Take one look at the Gold Cup rosters and one thing is apparent: No league will showcase more players than MLS. The league has 32 players that occupy spots on 10 of the 12 teams’ rosters.
Gold Cup Preview: MLS Influence All Over Continental Tournament
MLS's influence on Gold Cup roster is spread throughout MLS as well. Just three MLS teams do not have any players on Gold Cup rosters.
The only other organization that even comes close to being this heavily represented is the English Football Association, which has 25 players on seven different teams. But even that needs some explanation. While MLS is an 18-team, closed league, those English players come from leagues at five different levels of the pyramid, and as low as the eighth division.
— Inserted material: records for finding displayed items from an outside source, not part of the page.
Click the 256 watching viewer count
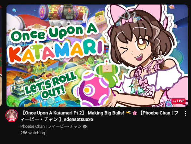The height and width of the screenshot is (144, 191). (x=32, y=133)
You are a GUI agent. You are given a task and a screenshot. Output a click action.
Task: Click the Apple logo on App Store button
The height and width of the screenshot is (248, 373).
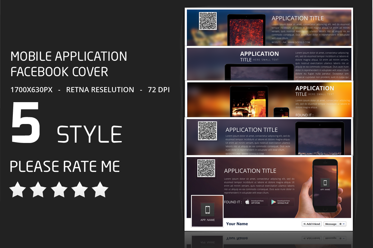coord(247,202)
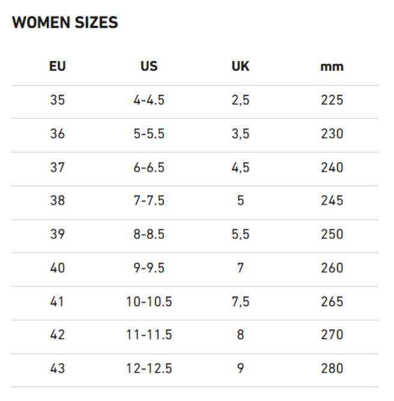Viewport: 394px width, 401px height.
Task: Select the UK column header
Action: (240, 66)
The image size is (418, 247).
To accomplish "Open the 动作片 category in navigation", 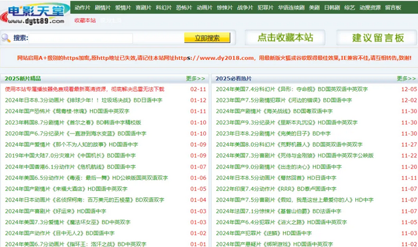I will 83,8.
In more of an apples-to-apples comparison, just 12 come from the top-flight English Premier League.
Even teams that primarily take players from their domestic league pale in comparison. Cuba only took domestic players, but their league didn’t send any non-Cubans to the competition. Guatemala sent 20 players from their domestic league, but just two who played elsewhere.
Discounting players that compete in their countries’ domestic leagues, MLS still sent 19 players. Aside from the EPL and MLS, no other top-division league sent more than France’s four non-domestic league players. Jamaica, in fact, has more MLS players (9) than even the United States (7) or Canada (6).
The Mexican Primera is widely considered to be the best league in CONCACAF, but they have players on just four different teams and 18 players overall. That total is tied for the fewest they’ve sent to the Gold Cup during MLS’s existence and is an 11-player decrease from 2009.
MLS may still have a way to go before catching Mexico in more meaningful metrics, but clearly the league is becoming a viable place for players around the region to make a living.